But thank God for big blessings. As I was lost in the morning I stumbled across the Scuola di S. Rocco (or something) [Scuola Grande di San Rocco], the church or palace in which are housed the finest Tintorettos paintings. They were on the heroic Italian scale – enormous & hard to see because of the light coming through the windows alongside them. Oh but what pictures. No reproduction could do justice to the wonderful subdued luminosity & grandiose virility of these really wonderful paintings. It is unbelievable that a human, one human could have conceived & carried through these huge and moving works. Everything was in them – humanity, wonderful abstraction. Lines of movement, colour & attitude, all the source from which El Greco got his thing. (By the way I saw two El Greks in Rome & Holbein & one Titian). I could if I was full, & alone, & without the TV, go on for hours about the Tintorettos. When I see that book of mine again together with the pamphlet I bought at the gallery (which cost me the same as my theoretical cheap lunch), I shall know what I know.
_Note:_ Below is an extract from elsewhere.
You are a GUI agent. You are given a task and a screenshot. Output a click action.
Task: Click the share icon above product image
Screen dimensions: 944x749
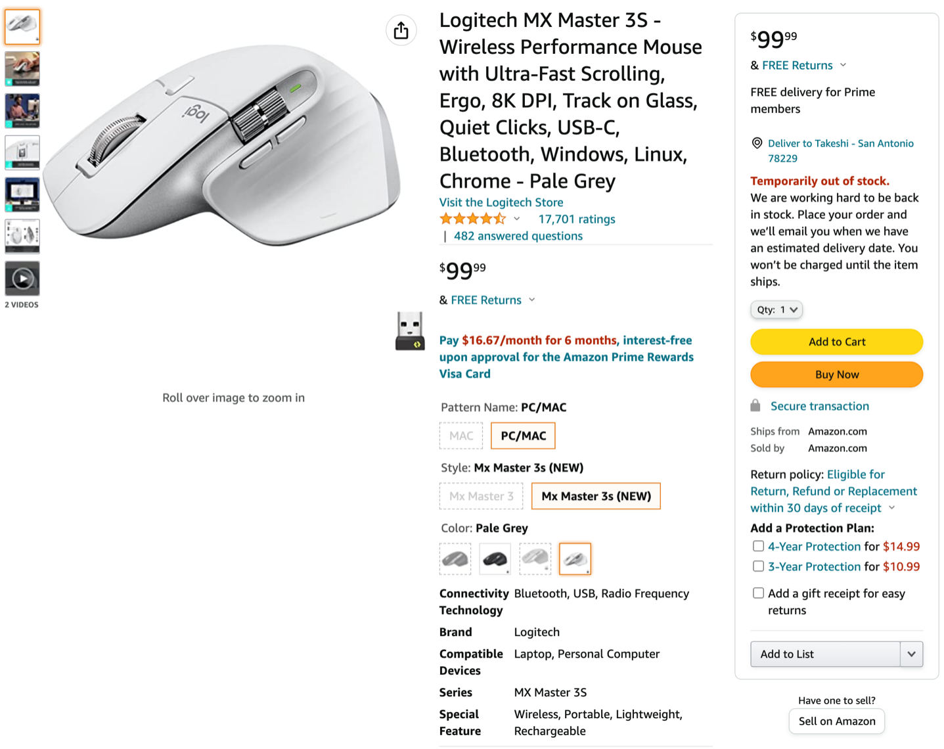click(x=401, y=30)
Enough for now. The last letter – must have been on awful heavy paper cost 4/9 to post, 480 lire to you. I shall see you (i.e. write to you), my dear, in Munich. I really missed you and needed you with me when I sat down in St Mark’s Square & had a beer. All Venice seemed to be walking around and the deepening blue of the night was showing up the red & white topped Campanile. Behind it a wedding cake joint of a church with gilt facings, pigeons flying around, lights under each of the hundreds of marble arches – people in chairs – people walking, & bowings & God knows what – with 3 different top class 5 pieces Restaurant orchestras playing to their clients in the open square. And the blue getting deeper and deeper as the white marble cake got greener & the great spire smouldered strong like a Fred. I can never tell you how I felt about it. Pictures won’t – what will. Perhaps one night with the help of a 25 lire postcard I may give you some idea. But then these vicarious jaunts can be boring.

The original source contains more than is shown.